ちなみに「涼宮ハルヒの憂鬱」のDVDボックスはバカ売れし、原作の小説も売れまくり。角川書店の懐を温めるホカロンとなっているらしい。かたやアニメーション製作に携わった京都アニメーションは、単なるアニメスタジオなのに通称“京アニ”ファンを増大させ、オリジナルキャラクターデザインのいとうのいぢ氏はエロゲー原画氏(小説の挿絵以外のお仕事もしているのだ)の神として祭られるほどになっている。
なによりファンを虜にしたのは、劇中のキャラクター。傍若無人っぷりで利己主義の主人公、涼宮ハルヒは話題の“ツンデレ”のツン役を演じ人気沸騰。そして、ロリキャラで“デレ”を演じる朝比奈みくるとファンを奪い合う。今回ワンフェスでライブを行った茅原実里さんが演じるは、エヴァンゲリオンの綾波レイに通じる“ダウナー”系キャラ長門有希だ。感情のない極端に短いセリフで、周りの空気をすべて“ドヨ~ン”とダウンさせるキャラである。が、しかーし! 綾波と同様に熱狂的な信者を多く持っているのだ。
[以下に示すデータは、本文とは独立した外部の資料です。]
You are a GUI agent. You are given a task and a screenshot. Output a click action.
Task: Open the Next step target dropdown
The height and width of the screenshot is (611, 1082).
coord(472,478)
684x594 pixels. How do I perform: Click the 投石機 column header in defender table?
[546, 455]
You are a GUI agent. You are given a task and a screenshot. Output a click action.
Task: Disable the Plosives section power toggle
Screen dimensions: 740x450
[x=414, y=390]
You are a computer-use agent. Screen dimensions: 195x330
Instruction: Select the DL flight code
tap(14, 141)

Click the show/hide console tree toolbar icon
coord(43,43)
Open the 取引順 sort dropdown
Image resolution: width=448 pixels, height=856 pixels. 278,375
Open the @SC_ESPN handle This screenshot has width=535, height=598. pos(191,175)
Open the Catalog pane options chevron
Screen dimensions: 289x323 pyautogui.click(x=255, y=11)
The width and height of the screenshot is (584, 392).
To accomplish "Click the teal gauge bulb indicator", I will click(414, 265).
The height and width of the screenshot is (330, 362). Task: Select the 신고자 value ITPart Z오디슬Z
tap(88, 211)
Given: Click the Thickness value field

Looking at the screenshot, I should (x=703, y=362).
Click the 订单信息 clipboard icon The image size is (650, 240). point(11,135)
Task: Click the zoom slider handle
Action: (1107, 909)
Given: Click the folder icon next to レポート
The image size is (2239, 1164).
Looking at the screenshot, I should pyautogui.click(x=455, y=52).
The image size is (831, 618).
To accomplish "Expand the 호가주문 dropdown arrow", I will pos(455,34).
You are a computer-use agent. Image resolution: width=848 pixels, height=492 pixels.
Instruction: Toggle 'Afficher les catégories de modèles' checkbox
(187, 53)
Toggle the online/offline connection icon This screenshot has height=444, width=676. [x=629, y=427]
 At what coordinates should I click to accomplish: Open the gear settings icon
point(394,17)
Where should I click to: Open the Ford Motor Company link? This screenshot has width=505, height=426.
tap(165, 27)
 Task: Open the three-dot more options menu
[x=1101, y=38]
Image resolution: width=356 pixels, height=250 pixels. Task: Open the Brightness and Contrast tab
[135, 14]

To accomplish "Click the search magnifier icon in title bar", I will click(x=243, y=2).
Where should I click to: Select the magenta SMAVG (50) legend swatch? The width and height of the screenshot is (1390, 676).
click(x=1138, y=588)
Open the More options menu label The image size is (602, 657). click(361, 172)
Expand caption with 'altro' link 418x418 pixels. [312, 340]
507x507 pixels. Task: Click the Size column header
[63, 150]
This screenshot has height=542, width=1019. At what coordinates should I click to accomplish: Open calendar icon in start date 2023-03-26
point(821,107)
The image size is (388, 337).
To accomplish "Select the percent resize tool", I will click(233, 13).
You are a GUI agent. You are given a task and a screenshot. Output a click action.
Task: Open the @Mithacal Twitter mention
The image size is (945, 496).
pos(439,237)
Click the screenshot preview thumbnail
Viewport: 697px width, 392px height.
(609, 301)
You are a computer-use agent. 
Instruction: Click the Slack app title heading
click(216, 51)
そんなキャラクターを演じる茅原実里ライブとあって、特設ブースはステージ開始30分前からほぼ満席。舞台が始まるころには数百人規模で人が集まり、スタッフがローブからはみ出る人波を整理するのに大あらわになっていた。
そこにスモークの向こうから茅原実里さんが現れると、会場のマニア達からは雄叫びが湧き上がる!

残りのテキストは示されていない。